Le mot « organique » fait partie du vocabulaire artistique contemporain ; pour un peu, tout serait organique : une performance, un spectacle vivant, une musique, sans que l’on sache exactement ce que cela recouvre, sinon une structure en développement, une inspiration en mouvement, bref, de la vie. Or, s’il y a bien quelque chose d’organique dans l’histoire de la sculpture moderne, ce sont les formes nées de l’observation de la nature dans l’œuvre de Jean Arp (1886-1966) et celle de François Stahly (1911-2006) : « Plantes, pousses et torses croissent et se répondent, en gardant toujours l’aléatoire et le vivant comme base de l’expression des artistes. Dans un dialogue de creux et de courbes, leurs œuvres s’animent d’un souffle biomorphique », écrivent les commissaires de l’exposition consacrée à deux maîtres de l’art moderne. Deux sculpteurs d’origine germanique et de résidence française qui se sont à peine croisés mais qui partagent un imaginaire de palpitations lentes, innervées, où la nature se réinvente corps de femme et architecture géométrique. Côte à côte, face à face, ensemble ou séparément, leurs « histoires naturelles » sont de toute beauté.
Bain de forêt
L’été, le vagabondage est un art de vivre au Domaine départemental de la Vallée-aux-Loups, transformé en cour de récréation culturelle.

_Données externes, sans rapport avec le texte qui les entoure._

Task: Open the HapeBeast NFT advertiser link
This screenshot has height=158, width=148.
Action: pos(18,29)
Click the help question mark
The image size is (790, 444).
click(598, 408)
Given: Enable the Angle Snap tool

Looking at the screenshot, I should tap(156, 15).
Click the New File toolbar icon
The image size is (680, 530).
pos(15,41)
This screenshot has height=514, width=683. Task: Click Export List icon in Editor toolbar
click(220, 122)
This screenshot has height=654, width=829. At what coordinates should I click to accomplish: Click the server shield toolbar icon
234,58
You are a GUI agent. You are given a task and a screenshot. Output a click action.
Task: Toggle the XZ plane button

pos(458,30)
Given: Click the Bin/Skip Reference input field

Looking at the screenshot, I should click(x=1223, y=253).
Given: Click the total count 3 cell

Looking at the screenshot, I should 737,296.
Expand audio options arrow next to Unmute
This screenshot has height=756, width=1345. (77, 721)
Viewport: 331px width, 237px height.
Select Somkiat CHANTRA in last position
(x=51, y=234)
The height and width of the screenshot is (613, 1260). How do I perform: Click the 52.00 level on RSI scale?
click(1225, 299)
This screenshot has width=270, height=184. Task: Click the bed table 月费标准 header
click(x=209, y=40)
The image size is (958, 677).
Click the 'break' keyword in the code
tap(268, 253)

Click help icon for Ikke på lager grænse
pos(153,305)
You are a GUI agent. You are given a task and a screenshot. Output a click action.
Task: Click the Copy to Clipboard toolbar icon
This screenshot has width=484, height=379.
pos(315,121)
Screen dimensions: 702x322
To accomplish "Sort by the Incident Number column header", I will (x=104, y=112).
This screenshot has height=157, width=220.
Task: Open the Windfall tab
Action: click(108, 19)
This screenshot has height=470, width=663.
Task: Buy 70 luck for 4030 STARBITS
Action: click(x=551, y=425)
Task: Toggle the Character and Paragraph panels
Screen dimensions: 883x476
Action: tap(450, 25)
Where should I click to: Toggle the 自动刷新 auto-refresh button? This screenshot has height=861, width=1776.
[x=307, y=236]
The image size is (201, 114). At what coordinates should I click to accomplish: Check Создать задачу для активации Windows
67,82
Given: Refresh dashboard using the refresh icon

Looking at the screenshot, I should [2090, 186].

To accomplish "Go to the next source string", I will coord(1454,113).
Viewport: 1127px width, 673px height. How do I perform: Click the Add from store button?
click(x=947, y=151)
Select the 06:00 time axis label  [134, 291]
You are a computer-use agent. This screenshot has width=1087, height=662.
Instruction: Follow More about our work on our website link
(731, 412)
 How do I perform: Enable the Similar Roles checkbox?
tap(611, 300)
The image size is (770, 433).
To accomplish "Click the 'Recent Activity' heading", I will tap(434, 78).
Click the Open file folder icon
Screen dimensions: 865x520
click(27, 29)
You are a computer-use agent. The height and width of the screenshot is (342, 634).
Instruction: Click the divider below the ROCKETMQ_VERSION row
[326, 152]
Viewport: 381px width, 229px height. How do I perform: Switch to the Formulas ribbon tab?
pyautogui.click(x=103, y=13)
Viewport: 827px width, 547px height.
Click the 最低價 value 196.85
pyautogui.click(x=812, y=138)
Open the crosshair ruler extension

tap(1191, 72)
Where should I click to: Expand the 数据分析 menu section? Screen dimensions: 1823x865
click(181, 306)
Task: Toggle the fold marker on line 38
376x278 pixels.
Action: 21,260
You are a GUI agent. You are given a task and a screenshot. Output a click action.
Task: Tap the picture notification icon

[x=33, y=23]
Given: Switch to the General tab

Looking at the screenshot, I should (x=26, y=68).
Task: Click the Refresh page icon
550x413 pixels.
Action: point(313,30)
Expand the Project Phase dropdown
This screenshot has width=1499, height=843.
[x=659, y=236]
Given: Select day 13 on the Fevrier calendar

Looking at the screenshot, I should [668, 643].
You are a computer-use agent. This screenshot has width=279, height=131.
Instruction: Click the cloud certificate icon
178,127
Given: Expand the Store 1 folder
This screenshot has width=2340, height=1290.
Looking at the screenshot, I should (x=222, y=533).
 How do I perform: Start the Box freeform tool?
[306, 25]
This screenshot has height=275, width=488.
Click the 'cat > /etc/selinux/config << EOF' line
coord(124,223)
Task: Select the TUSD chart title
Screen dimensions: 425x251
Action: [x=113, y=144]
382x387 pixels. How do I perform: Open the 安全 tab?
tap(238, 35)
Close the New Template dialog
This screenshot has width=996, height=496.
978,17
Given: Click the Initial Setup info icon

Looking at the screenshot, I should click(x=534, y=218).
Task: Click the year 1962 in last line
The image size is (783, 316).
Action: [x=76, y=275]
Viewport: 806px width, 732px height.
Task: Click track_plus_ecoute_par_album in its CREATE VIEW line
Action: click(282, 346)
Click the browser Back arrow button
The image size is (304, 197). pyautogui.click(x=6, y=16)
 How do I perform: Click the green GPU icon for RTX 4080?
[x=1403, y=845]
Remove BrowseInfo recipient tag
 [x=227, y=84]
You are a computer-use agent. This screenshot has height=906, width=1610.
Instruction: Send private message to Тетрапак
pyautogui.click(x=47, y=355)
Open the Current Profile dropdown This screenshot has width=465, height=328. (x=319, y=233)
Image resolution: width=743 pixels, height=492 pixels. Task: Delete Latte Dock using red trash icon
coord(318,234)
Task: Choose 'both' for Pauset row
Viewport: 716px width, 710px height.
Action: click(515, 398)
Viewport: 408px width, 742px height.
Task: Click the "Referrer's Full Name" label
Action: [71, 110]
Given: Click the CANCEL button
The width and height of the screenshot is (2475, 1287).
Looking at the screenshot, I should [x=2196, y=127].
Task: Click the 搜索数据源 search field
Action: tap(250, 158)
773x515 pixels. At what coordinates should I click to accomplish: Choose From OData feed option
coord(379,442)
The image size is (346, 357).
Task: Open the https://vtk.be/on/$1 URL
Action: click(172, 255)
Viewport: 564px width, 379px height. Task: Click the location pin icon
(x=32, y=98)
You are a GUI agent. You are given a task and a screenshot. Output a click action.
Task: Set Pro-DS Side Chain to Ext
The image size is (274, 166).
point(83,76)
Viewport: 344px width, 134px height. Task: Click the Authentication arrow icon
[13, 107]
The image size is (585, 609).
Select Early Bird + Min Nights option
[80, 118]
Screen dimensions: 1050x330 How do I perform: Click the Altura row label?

Les Japonais appellent cela shinrin-yoku (« bain de forêt »), notre culture penche plutôt pour la « sylvothérapie » : vous avez sans doute déjà expérimenté ce bien-être assez indescriptible de l’enchantement sous les frondaisons – ce qui tombe assez bien dans le parc de l’enchanteur Chateaubriand ! Certains alors vont jusqu’à embrasser les arbres dans un geste que l’artiste botanique Christophe Guinet, alias Monsieur Plant, traduit en mousse avec son installation Tree Hug autour des troncs des arbres plantés chez lui par l’écrivain romantique. Présentée dans le cadre des Jardins ouverts en Île-de-France, l’œuvre poétique, aussi belle que souriante, signe « la possibilité d’une réconciliation entre l’humain et son environnement » et accompagne notre été au jardin. On y suivra des visites contées par le personnage de Benjamin, le jardinier des Chateaubriand, et des visites guidées par une élégante en costume d’époque, détentrice des clés de la Chapelle et de la tour Velléda – qui nous sont ordinairement fermées – et de pas mal de secrets de voyage dans le temps des artistes romantiques. Des lectures provençales à haute voix et des légendes d’arbres magiques à travers le monde complètent le programme. Réservations sur le site.
Electrique éclectique
Les plus jeunes festivaliers de l'édition 2026 n'étaient pas nés quand le premier Rock en Seine branchait les amplis de Massive Attack, PJ Harvey, Beck... il y a maintenant plus de 20 ans dans le parc du domaine national de Saint-Cloud. On annonce cette année jusqu'à 180 000 spectateurs en cinq jours, plus de 80 concerts sur quatre scènes, à partir du mercredi 26 août. Avec en têtes d'affiche Tyler The Creator, Lorde, Nick Cave and The Bad Seeds, Deftones, quantité de pointures - Franz Ferdinand, The Black Keys - et une multiude de talents émergents ou révéléscomme Wet Leg. Pour les stars du dimanche 30 août - The Cure - et leurs voisins de scène Interpol ou Mogwai, le seul espoir réside dans l'officielle bourse aux billets, mais il faut être très très réactif...
Salon d'été
Les Estivales de Sceaux, festival d'art contemporain du Grand Paris, sont placées sous la direction artistique du commissaire d'exposition Christophe Delavault. La galeriste Marion Papillon et le plasticien Lionel Sabatté - Sculpteur d'immenses bestiaires étranges, photographe d'images sous la poussière, fouilleur d'une abstractionde terre et de feu qui semble remonter au paléolithique - en parrainent la 8e édition et font partir du jury qui a sélectionné les oeuvres présentées à l'hôtel de ville. Si vous avez peur de l'art contemporain, réservez sans crainte pour une visite commentée et gratuite. Et si vous êtes simplement curieux, les visites libres sont ouvertes jusqu'au 5 septembre.